For all his experiences, on and off battlefields, Sebastian has retained a rare sensitivity to the human side of the story. He sees people, not objects, when he takes photos, and he can still be touched to the core:
“Recently, in a camp managed by the United Nations refugee agency in Maban County, South Sudan, a young girl of about seven years followed me around as I photographed daily life. Every now and then a tiny warm hand would hold me gently by the wrist.
I looked down to see her studying the [tattoos of] butterflies on my arm. I asked my interpreter Mohammad what she was saying, to which he replied: “It is nothing Sebastian, just silly children’s things.” I persisted and eventually Mohammad, somewhat embarrassed, told me. “She is saying it is so dirty in the camp with all the dust that she would like to take the butterflies from your arms and put them in her pockets to keep the wings clean and soft!”
I stopped in my tracks. I have seen so much horror in my time as a photographer and most of it, thankfully as a self-preservation mechanism, has been filtered out, but this little girl’s innocence caused my world for a few minutes to crumble around me.”
His disability of near-functional illiteracy aside, he expresses his emotions in poetry as powerful as his photos:
Sebastian’s work – both of war and of peace – has been featured in many prestigious exhibitions but he dismisses his notoriety. “I do like to share my work, and I could well see it featured in the Théâtre de la Photographie in Nice, but I want an exhibit to be an opportunity to educate, to engage in a Q&A with the audience.” Part of that may have to do with the fact that media reporting on war has changed over time and despite the flood of front line reporting, the quality of the information has significantly decreased. Given that so many journalists are injured, abducted or even killed in the line of duty, he also wants to draw awareness to the fact that while in the past, reporters used to be welcomed as “friends” to locals, they are now perceived as enemies as they probe and uncover more than ever, and “no one wants to be caught doing bad things,” Sebastian shares.
Still, neither his own experiences nor the inherent risk of his work can stop him from continuing to follow his deep passion for eternalizing riveting moments…. moments of horror but also of hope and aesthetics. Does one like him still have dreams? “Why yes of course! Mine is to set up photographic workshops for refugee children to be able to explore their own thoughts, experiences and view of life through photography. learning new skills and to be able to express themselves in a supportive and safe environment.”
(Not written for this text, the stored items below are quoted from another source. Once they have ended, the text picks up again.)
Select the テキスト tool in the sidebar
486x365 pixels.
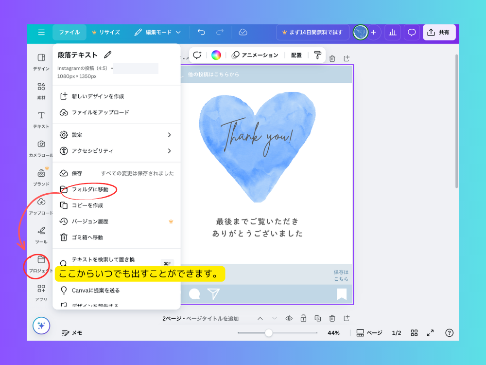pos(41,118)
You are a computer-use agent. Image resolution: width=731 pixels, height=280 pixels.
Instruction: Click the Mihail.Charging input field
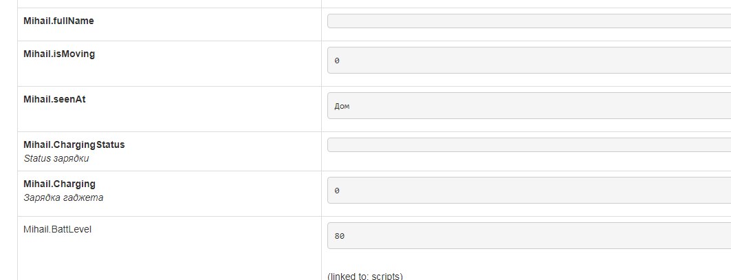point(528,191)
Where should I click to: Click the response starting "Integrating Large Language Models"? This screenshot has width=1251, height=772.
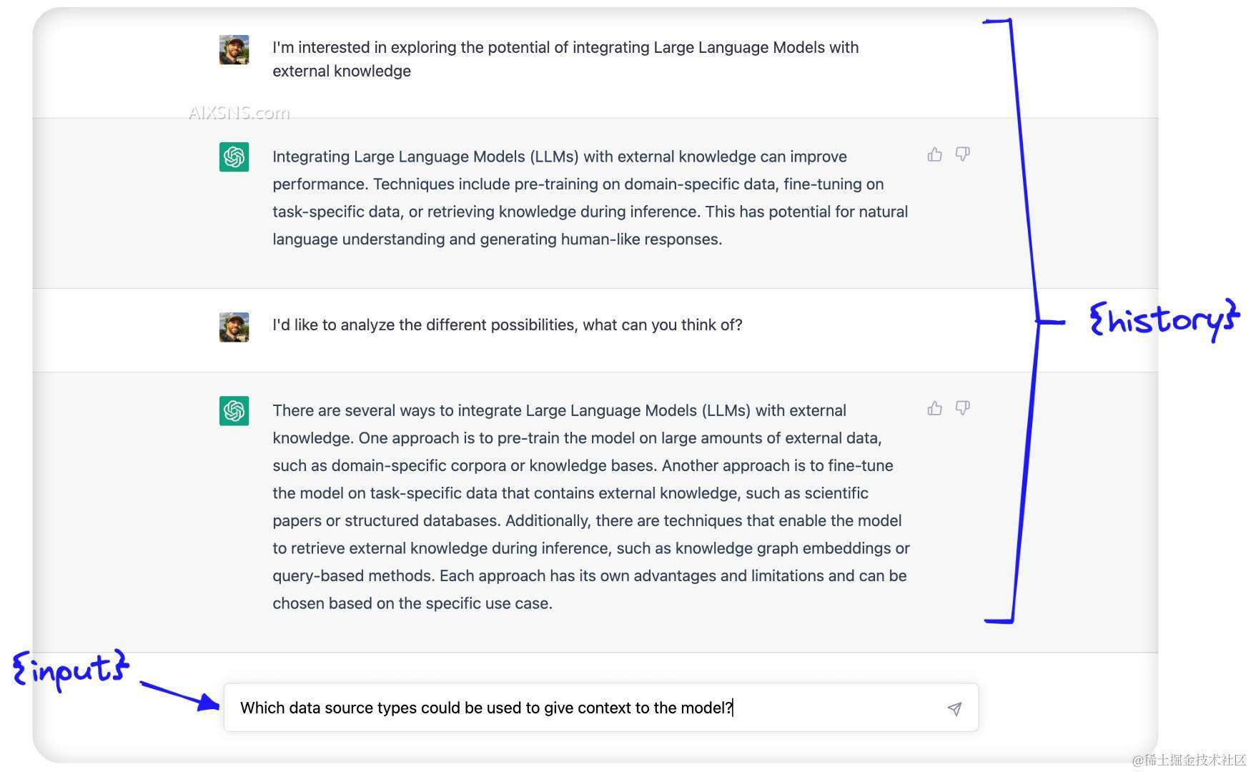(590, 197)
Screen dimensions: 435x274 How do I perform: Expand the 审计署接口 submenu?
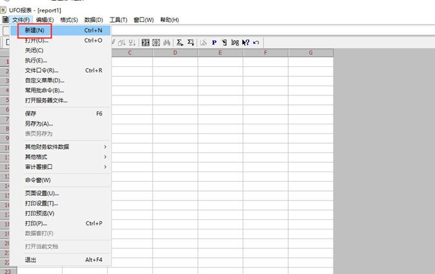[105, 167]

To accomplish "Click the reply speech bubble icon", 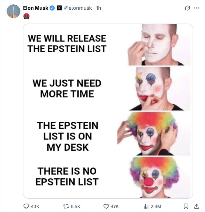I will [x=27, y=206].
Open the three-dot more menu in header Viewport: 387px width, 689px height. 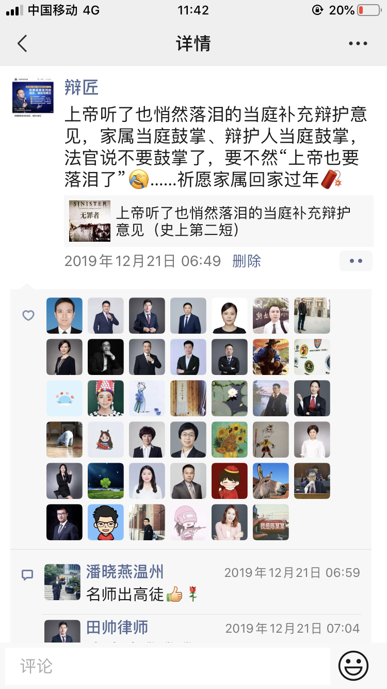pyautogui.click(x=358, y=44)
Next, Sebastian is off to Iran and Somalia. His life’s philosophy is therefore neatly summed up in the quote attributed to Mark Twain, “Better to remain silent and be thought a fool than to speak and to remove all doubt.” Instead of writing, he lets his camera do the talking, guiding it to tell the stories that so desperately need to be told, and to show that even in the midst of suffering, there is always a glimmer of beauty and humanity.